Clearly, though, the Defense Department does not have the same level of concern. Suzanne Patrick, deputy under secretary of defense for industrial preparedness, testified before Manzullo's committee that the defense industrial base was obviously healthy because the price-earnings multiples of the major defense contractors were higher than the overall market average. Manzullo was incredulous and responded that such ratios tell nothing about the underlying health of the secondary and tertiary suppliers. Indeed, many in industry can attest to the validity of Manzullo's observation. In 1986, as the Assistant Secretary of Commerce for Trade Administration, I negotiated a Voluntary Restraint Arrangement (VRA) with Japan and Taiwan, based on findings that the U.S. machine tool industry was in danger of falling below the level needed to supply the surge capacity required for large-scale mobilization during a wartime emergency.
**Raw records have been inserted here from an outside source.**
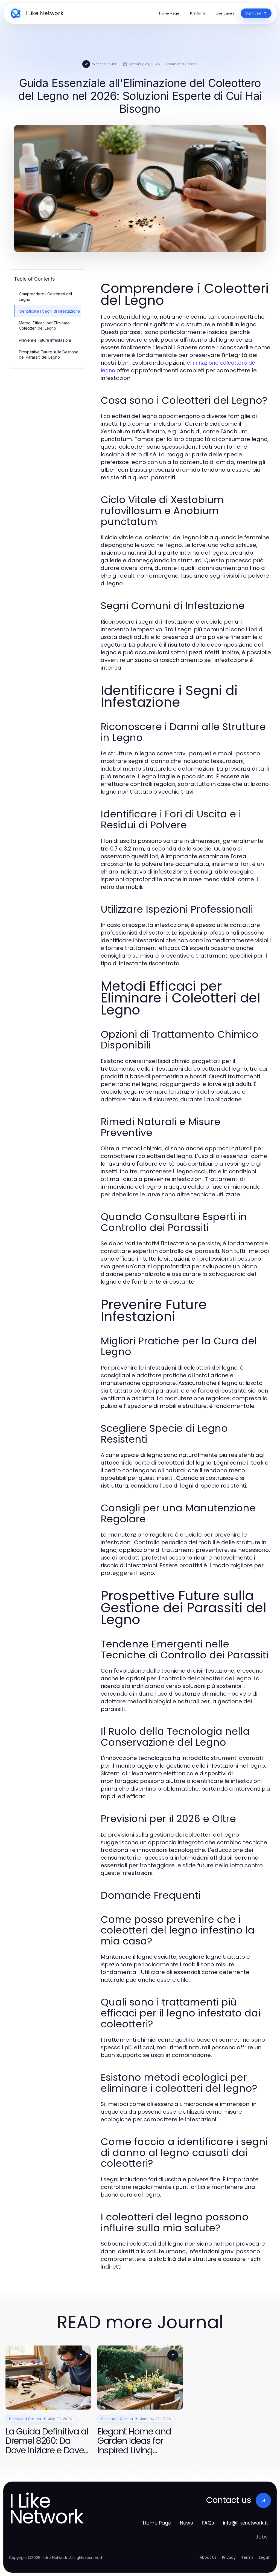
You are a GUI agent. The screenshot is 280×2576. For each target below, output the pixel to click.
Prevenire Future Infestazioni (45, 340)
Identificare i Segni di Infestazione (49, 311)
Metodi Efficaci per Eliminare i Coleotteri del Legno (45, 325)
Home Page (157, 2522)
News (186, 2522)
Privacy (229, 2557)
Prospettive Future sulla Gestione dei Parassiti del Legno (48, 354)
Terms (247, 2557)
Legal (264, 2557)
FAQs (208, 2522)
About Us (208, 2557)
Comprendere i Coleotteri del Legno (45, 296)
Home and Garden (182, 64)
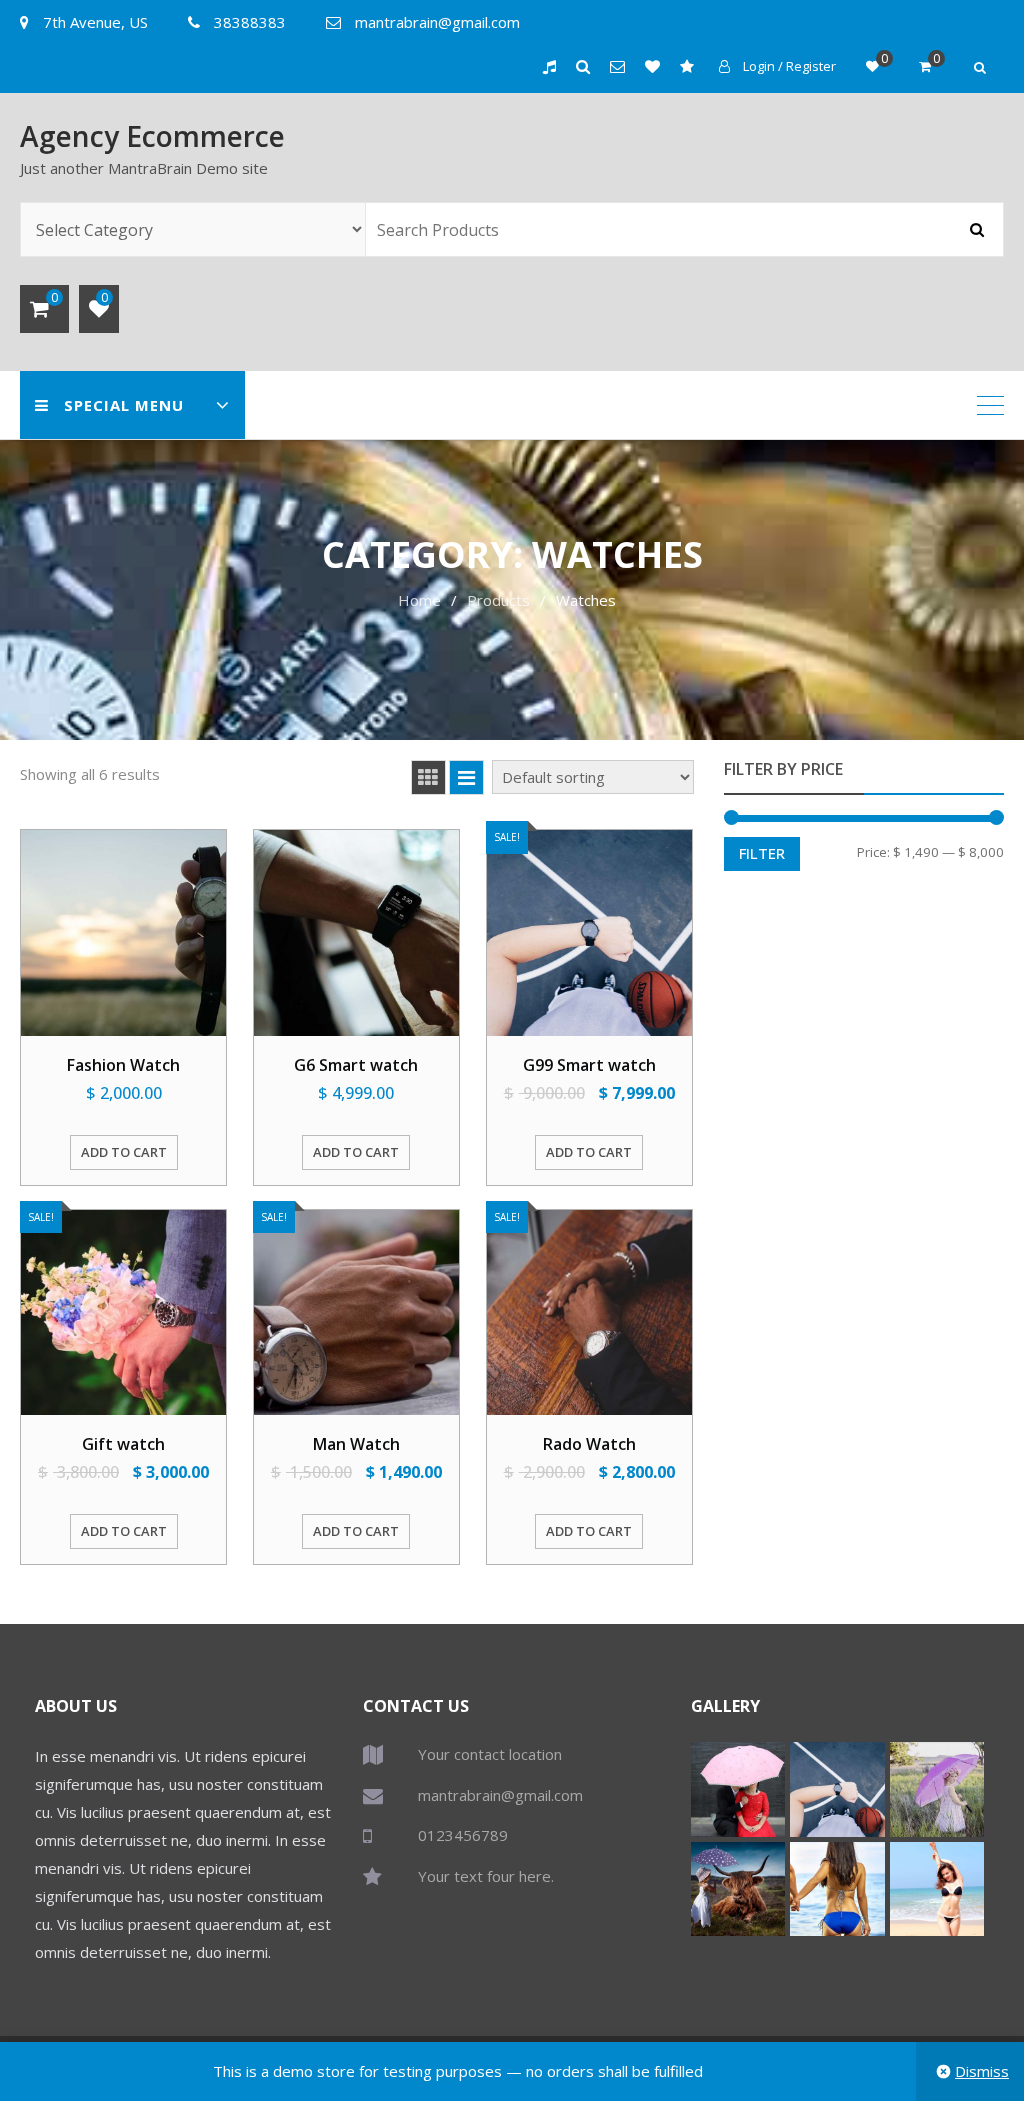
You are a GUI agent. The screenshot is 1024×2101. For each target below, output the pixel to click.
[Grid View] (428, 777)
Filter (762, 853)
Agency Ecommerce (152, 136)
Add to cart (124, 1152)
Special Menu (124, 405)
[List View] (466, 777)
We successfully concluded the VRA, which lasted for five years (with a 2-yr extension). In that time, the U.S. machine tool industry rebuilt its technology and once again aggressively competed in the world market.
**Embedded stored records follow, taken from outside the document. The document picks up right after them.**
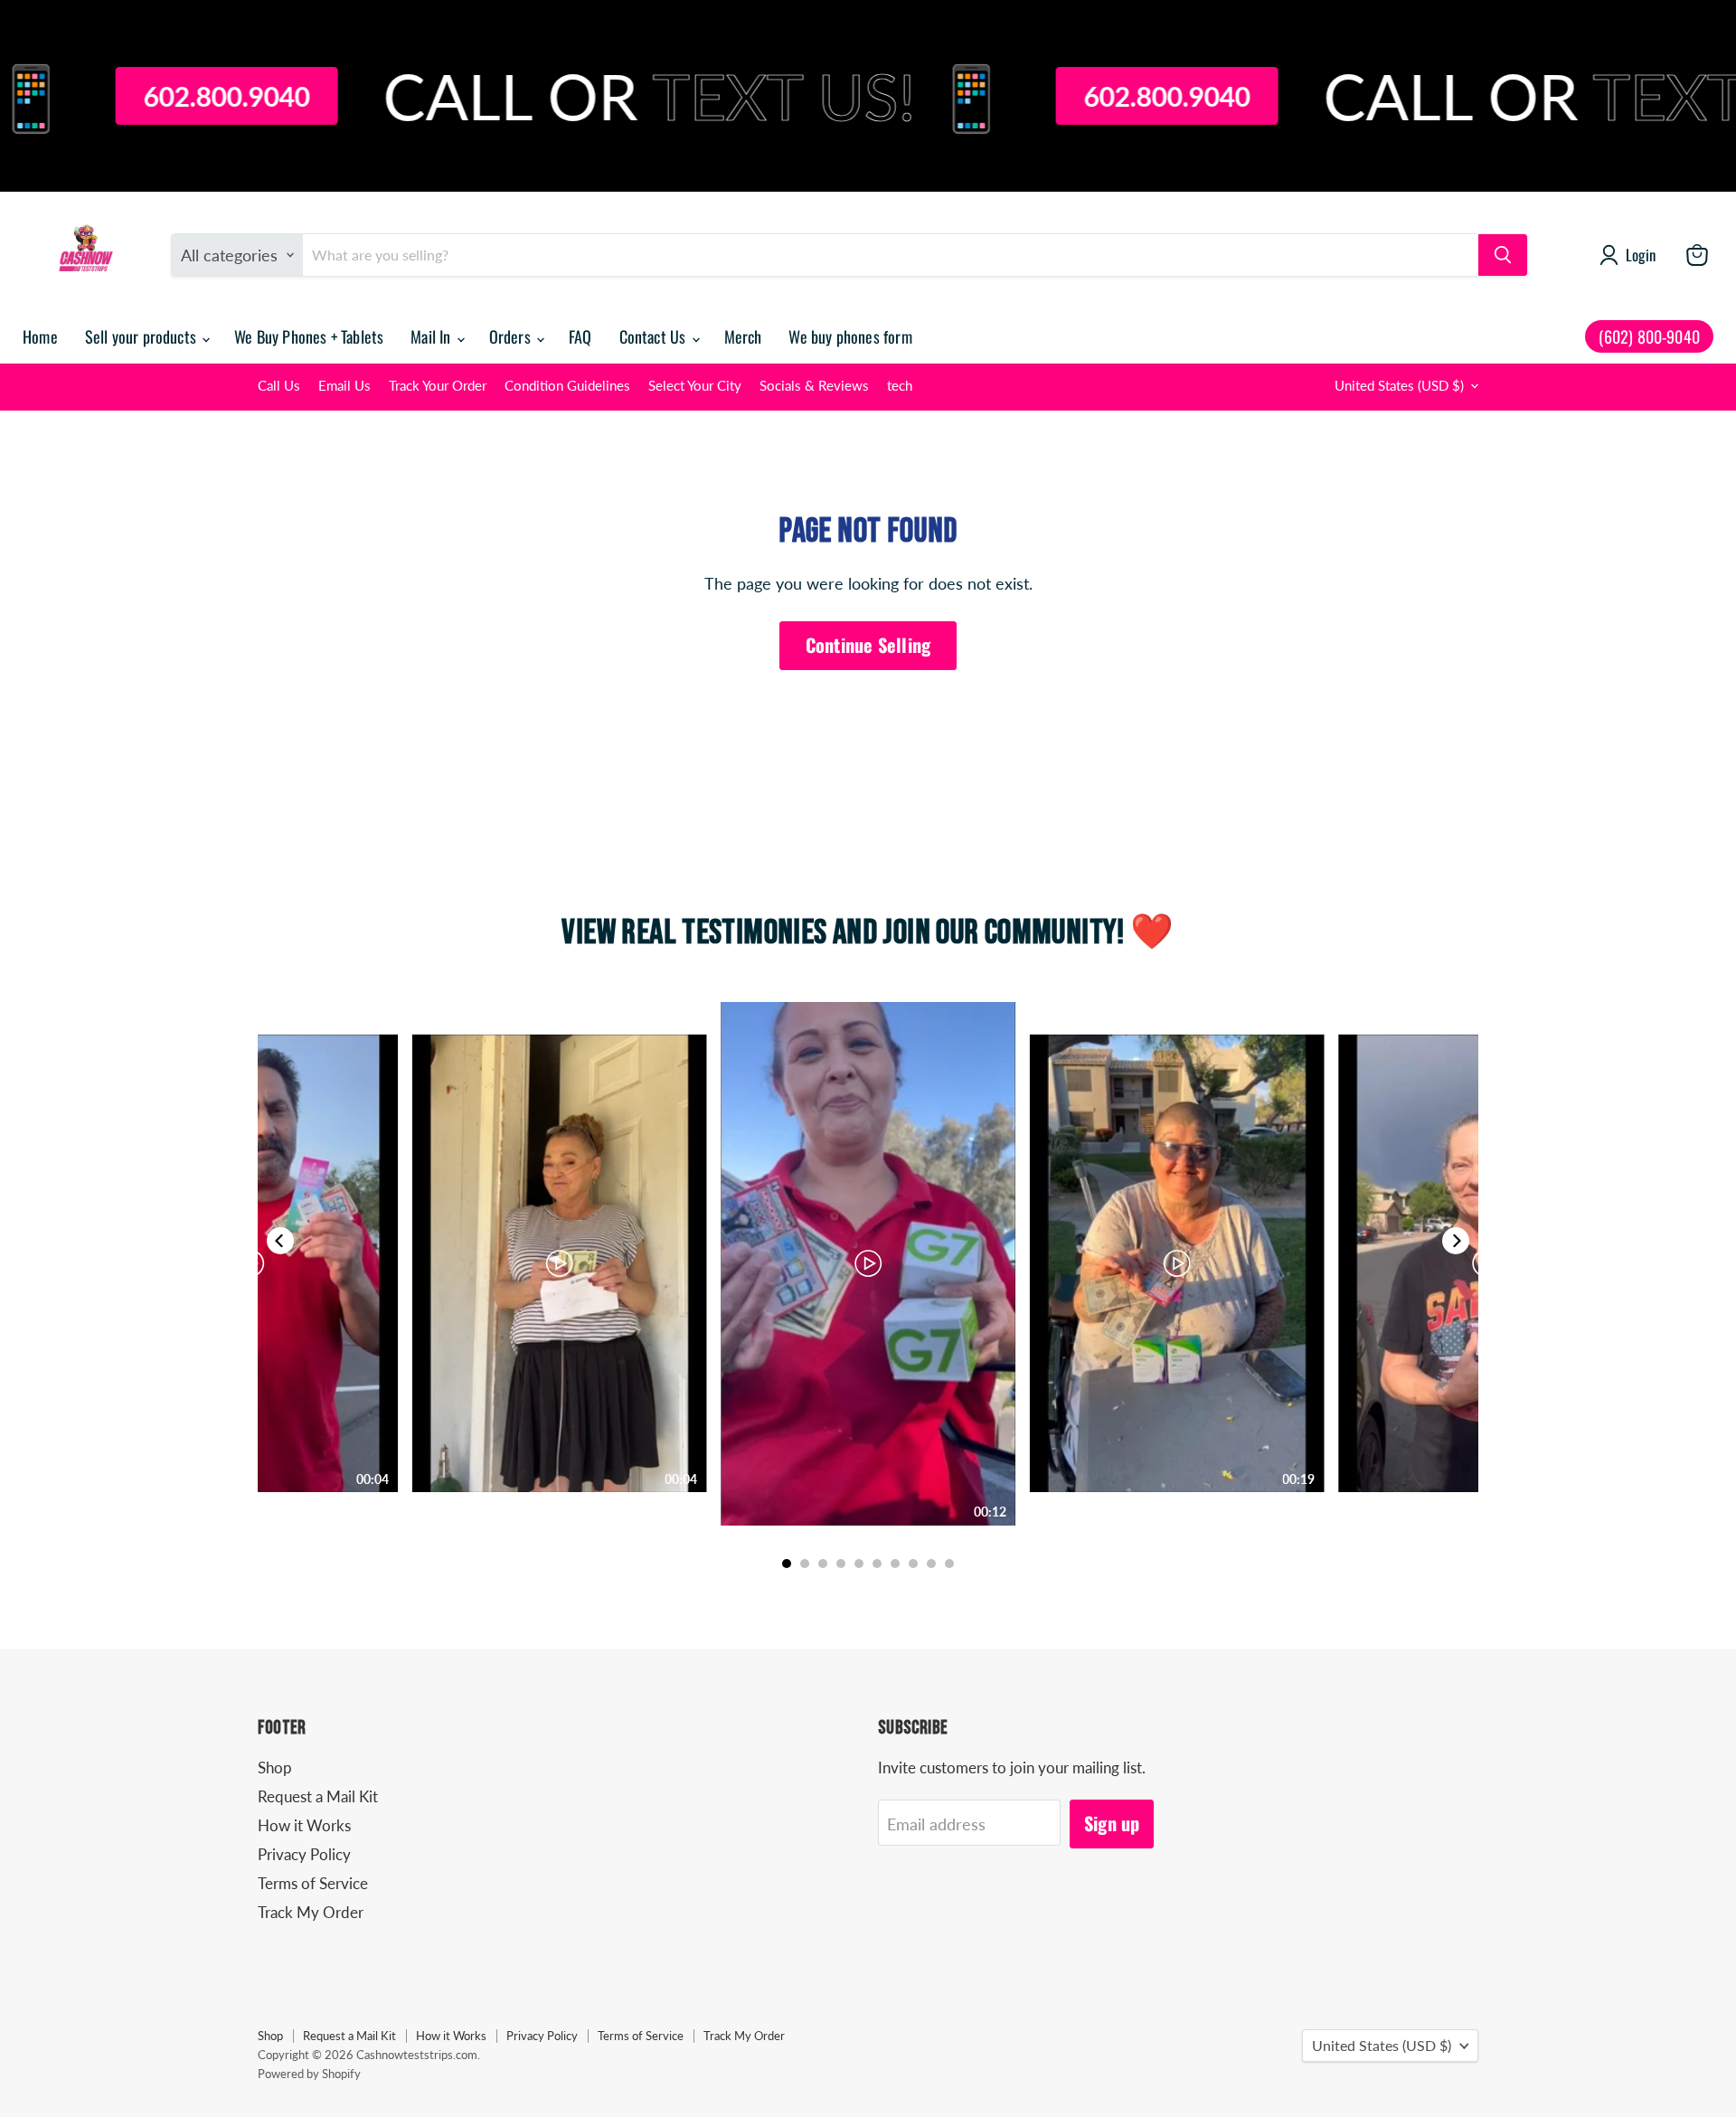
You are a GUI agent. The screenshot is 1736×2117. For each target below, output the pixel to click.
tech (899, 386)
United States (1399, 385)
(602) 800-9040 (1649, 336)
Such a VRA isn't likely in today's defense environment — one where Secretary Donald Rumsfeld responded to charges of ill-equipped U.S. soldiers in Iraq by stating, "You go to war with the army you've got."
Unfortunately, our current defense industrial strategy does not give us the capacity to quickly make up for such deficiencies after a war has started. Instead, we fight conflicts with "off-the-shelf" equipment and then acquire whatever else is needed from our worldwide supply sources.
In the meantime, Hunter wonders whether our friends and allies can be counted on to provide vital military parts and equipment on a timely basis if they disagree with our decision to go to war. In one instance, a Swiss manufacturer refused to quickly supply a critical component of a "smart" bomb during the Iraq war. This example demonstrates the importance of relying on secure U.S. suppliers.
Hunter had the support of House colleagues in his battle to strengthen the U.S.-defense industrial base in the past two Defense Authorization bills. But strong opposition from the Bush Administration and its allies in the Senate forced Hunter to water down or delete these provisions during legislative conferences.
A growing number of legislators in both Houses of Congress are likely to pursue initiatives to strengthen U.S. industry's indigenous industrial capacity to rapidly and effectively supply needed weapons systems. These legislators believe defense cooperation is fine as a cost-cutting strategy. However, they also believe technologically sophisticated and independent production capability is critical to the U.S. ability to pursue an independent foreign policy.